Her Story

She was in pain. You could see it in her face. Pacing up and down the hallway bent so far over in excruciating pain you’d think she was touching her toes. Her right hand clutched her lower abdomen and her left hand was gripping a rail so hard her knuckles were turning white. She had sweat gleaming across her forehead, but she did not scream. She didn’t even cause a scene. She just suffered, alone, in silence. I passed by her with my computer; I was a scribe and often the doctor would sprint out of the room and on to the next patient forgetting that we had to haul around an ancient computer on wheels. This often left us around hallway patients unattended while we slowly rolled to our next destination. This is exactly what happened when I noticed her for the first time. She was black and she was alone. As I rolled past her, I stopped and her eyes made contact with mine when she whispered through heavy breaths: “Please, my baby is coming out, I can feel it’s head.” Those words still haunt me to this day. As I frantically searched up her name which was written on her hospital bracelet, I was met with no surprise. She had not been seen yet, had not been assigned a doctor yet, and had been in the waiting room for well over 45 minutes. Her chief complaint said “Miscarriage”. I told the woman to wait there and ran over to my doctor, leaving my computer behind.

My doctor was in the middle of seeing a chest pain, which, in the ER takes priority over almost any complaint. As I told my doctor what was happening, he asked me to go get the team 2 doctor and ask if they can see the patient, but the other doctor was putting in a central line. Needless to say, by the time I was able to get a doctor to come see the patient, she had already delivered her own dead baby. Alone. In that cold hospital room. The doctor handed me a pink plastic basin and then placed the lifeless fetus inside. I remember that baby like it was yesterday. He was a boy, and he was about 14 weeks developed. That’s a second-trimester baby. He still had a bit of alien look to him but for the most part, he just looked like a tinier version of a full-term baby. I stared and stared and have no idea how much time passed until someone finally yanked the pink basin from my hands and placed it on the hospital bed next to the patient who was then quickly wheeled upstairs to the OB floor. And that was the last I ever saw of her. I often thought to myself, if she weren’t black would this have still happened to her? If she were white would she have had to go through such a traumatic experience alone? That was my first real encounter with racial bias in the medical setting but unfortunately not the last.

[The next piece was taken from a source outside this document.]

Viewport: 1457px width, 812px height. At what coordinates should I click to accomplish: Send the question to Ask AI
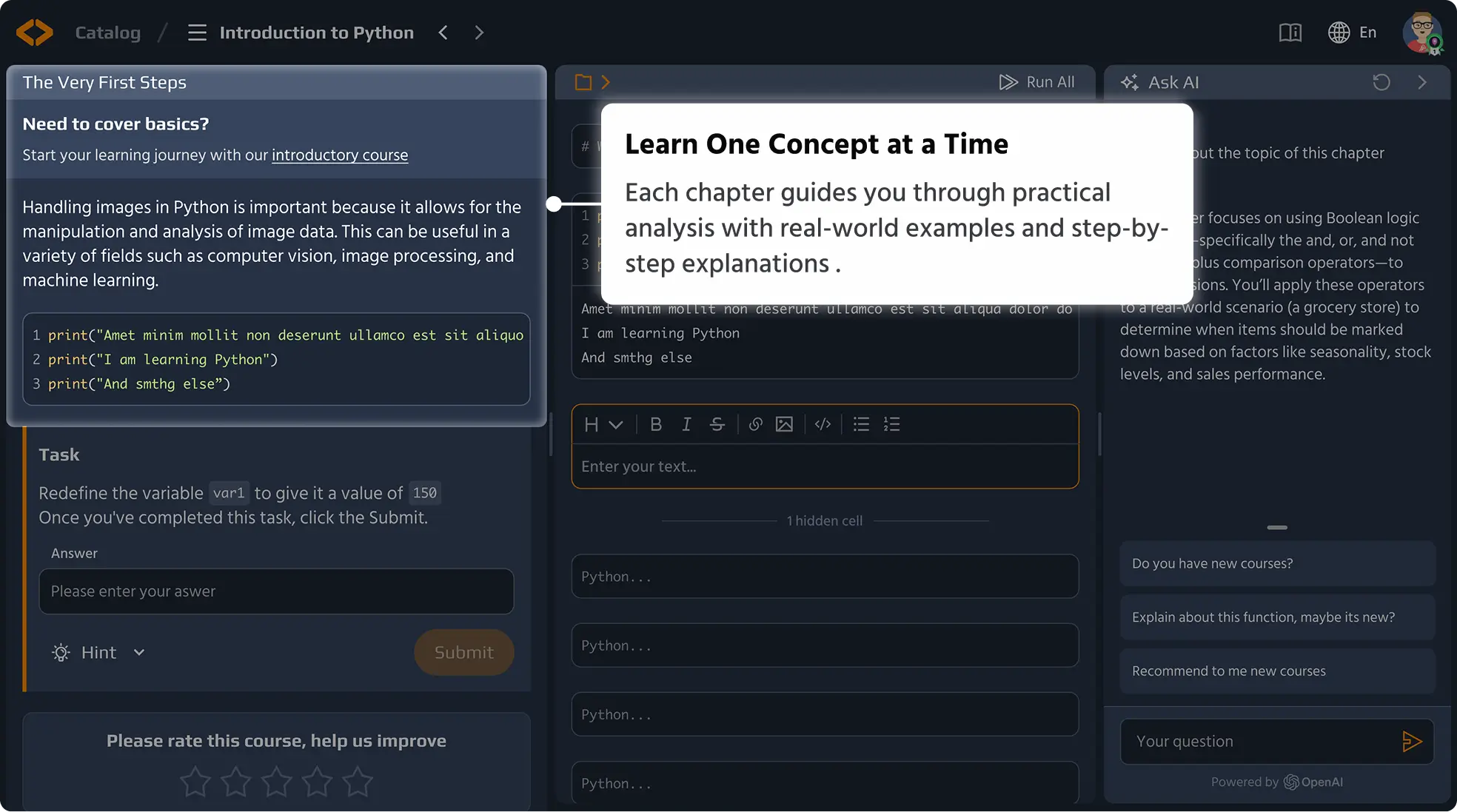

Countless times I would see black kids with sickle cell anemia be labeled as drug seekers and placed on the bottom of our list of patients to see. Countless times I would see Haitian patients treated so cold and with zero compassion by doctors just because they were frustrated at being unable to understand these patients yet doing nothing to get a translator. I have seen racial biases in medicine with my own two eyes and it is why I fight so ferociously for this cause. No woman should ever have to deliver her own dead baby and no 18-year-old should ever be left on the bottom of the list if they are saying they have 10/10 pain and blood pressure through the roof to prove it. I protest on the streets and march in my white coat because healthcare NEEDS reform and there is no room in this profession for racism, prejudice, bias, or any type of beliefs or faith that make a doctor believe anyone is inferior or undeserving of their undivided attention and care.